Glace « platement plate et normale » en aval du dôme de 2016. La neige superficielle non consolidée a fondu, révélant la glace résistante. Les morceaux ne s'éloignent pas malgré les fractures et demeurent au même niveau. Pas de décalage ou de soulèvement. Tout est normal. Photo 14 avril 2016, visée vers le SO.
Dôme de glace en mars 2016. La ligne rouge permet d'évaluer le soulèvement vertical. L'explication facile, chevauchement ou accumulation de plaques de glace poussées par le courant, ne tient pas. Au contraire, les grabens qui s'ouvrent entre les cassures et la dérive des fragments vers l'aval sont le signe d'un mouvement d'ouverture et d'expansion et non de compression.

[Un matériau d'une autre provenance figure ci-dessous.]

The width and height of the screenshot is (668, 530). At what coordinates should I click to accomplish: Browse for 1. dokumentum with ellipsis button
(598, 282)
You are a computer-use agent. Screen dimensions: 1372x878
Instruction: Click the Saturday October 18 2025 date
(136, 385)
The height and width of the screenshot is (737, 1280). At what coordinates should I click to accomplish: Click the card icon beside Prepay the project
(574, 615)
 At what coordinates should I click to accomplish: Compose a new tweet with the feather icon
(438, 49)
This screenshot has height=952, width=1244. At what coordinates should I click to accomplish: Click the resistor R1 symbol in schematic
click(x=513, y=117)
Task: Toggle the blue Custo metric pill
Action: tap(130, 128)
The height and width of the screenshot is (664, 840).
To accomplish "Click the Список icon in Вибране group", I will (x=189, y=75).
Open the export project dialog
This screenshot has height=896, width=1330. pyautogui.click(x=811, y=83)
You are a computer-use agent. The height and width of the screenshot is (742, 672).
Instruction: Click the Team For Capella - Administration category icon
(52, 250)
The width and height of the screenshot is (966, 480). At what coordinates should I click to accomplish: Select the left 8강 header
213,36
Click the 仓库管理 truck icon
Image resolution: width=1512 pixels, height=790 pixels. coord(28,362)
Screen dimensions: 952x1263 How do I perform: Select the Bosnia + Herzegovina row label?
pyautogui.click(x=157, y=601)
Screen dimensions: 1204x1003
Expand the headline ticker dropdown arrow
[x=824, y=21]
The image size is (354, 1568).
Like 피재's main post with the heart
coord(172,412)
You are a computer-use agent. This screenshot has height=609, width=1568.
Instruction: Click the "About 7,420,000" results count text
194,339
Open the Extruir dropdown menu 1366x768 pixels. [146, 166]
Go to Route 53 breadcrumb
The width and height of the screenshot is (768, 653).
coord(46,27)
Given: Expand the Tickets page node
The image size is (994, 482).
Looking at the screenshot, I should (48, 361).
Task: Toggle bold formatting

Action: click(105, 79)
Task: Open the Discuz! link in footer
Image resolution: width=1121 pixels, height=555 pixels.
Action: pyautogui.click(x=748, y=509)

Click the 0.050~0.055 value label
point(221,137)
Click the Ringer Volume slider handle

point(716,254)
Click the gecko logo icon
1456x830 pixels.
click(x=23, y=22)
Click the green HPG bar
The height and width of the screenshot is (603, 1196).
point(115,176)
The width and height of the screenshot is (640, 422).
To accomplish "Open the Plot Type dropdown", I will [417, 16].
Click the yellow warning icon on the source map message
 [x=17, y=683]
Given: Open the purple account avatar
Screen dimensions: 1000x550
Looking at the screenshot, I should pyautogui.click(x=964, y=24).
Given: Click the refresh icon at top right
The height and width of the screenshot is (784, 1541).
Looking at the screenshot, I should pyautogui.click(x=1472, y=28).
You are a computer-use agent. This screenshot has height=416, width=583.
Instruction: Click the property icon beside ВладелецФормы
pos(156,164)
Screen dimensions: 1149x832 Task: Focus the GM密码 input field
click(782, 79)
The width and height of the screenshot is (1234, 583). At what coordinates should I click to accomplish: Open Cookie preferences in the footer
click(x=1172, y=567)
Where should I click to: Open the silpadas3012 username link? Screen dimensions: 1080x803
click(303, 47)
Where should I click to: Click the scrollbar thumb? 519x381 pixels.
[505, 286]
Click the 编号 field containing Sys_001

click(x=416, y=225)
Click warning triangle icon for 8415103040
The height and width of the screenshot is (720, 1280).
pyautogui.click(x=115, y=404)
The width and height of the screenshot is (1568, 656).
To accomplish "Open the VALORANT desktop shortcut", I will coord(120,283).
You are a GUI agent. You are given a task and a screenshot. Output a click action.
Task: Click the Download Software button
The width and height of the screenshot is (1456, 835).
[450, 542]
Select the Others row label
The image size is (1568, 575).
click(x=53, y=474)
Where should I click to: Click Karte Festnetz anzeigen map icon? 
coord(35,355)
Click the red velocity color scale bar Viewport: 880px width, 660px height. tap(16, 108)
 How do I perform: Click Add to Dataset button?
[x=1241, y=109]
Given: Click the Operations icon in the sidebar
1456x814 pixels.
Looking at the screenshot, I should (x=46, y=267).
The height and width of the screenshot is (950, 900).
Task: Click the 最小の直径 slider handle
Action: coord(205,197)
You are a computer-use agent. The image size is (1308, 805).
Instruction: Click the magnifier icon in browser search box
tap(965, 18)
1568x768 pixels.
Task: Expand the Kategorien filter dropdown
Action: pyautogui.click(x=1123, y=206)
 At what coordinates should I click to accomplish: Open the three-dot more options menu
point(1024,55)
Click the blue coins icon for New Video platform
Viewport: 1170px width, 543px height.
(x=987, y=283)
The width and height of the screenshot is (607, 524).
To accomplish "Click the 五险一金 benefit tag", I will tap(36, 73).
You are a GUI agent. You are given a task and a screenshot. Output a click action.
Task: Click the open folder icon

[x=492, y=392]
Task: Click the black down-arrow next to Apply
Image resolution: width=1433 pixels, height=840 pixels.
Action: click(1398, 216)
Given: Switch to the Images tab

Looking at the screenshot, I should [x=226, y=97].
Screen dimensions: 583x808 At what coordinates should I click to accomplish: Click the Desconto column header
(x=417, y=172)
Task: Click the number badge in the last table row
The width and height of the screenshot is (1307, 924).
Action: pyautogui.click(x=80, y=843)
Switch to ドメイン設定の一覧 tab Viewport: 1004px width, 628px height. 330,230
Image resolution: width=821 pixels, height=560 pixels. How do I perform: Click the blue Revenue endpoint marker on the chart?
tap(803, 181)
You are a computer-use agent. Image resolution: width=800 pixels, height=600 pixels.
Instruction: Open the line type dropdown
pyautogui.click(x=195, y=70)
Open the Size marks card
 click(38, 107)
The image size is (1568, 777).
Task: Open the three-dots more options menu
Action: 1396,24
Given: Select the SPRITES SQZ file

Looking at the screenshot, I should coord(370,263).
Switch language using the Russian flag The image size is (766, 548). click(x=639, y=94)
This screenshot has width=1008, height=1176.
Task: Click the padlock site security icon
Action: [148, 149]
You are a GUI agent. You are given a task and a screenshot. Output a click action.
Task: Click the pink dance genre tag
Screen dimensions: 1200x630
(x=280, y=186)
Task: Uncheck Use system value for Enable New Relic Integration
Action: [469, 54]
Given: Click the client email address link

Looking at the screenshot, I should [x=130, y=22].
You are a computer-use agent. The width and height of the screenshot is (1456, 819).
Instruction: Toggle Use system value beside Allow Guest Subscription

Comme tout est plat sur la rivière hors du dôme ! Photo 12 mars 2016, visée vers le SE depuis la rive gatinoise, sous le tablier du pont Alexandra (visible à gauche) ; le Parlement, de l'autre côté de la rivière.
Topographie du lit de la rivière des Outaouais entre Hull (Gatineau), au Québec, et Ottawa, en Ontario.
Le pont Alexandra est en haut, à droite ; j'ai mis en rouge les zones profondes (11 m) au-dessus desquelles le dôme semble s'édifier de façon préférentielle : la zone fermée sud pour les années 2016 et 2018, la zone nord, près du pont, en 2023. Notez qu'il existe d'autres zones aussi ou plus profondes (23,2 m en aval du pont) sans qu'elles n'exercent aucune influence perceptible.
Source : Service hydrographique du Canada, ministère des Pêches et des Océans, Rivière des Outaouais : Papineauville à Ottawa, Québec-Ontario, carte marine no 1515, 1/20 000, 1998, corrigée 2005-12-02 (détail).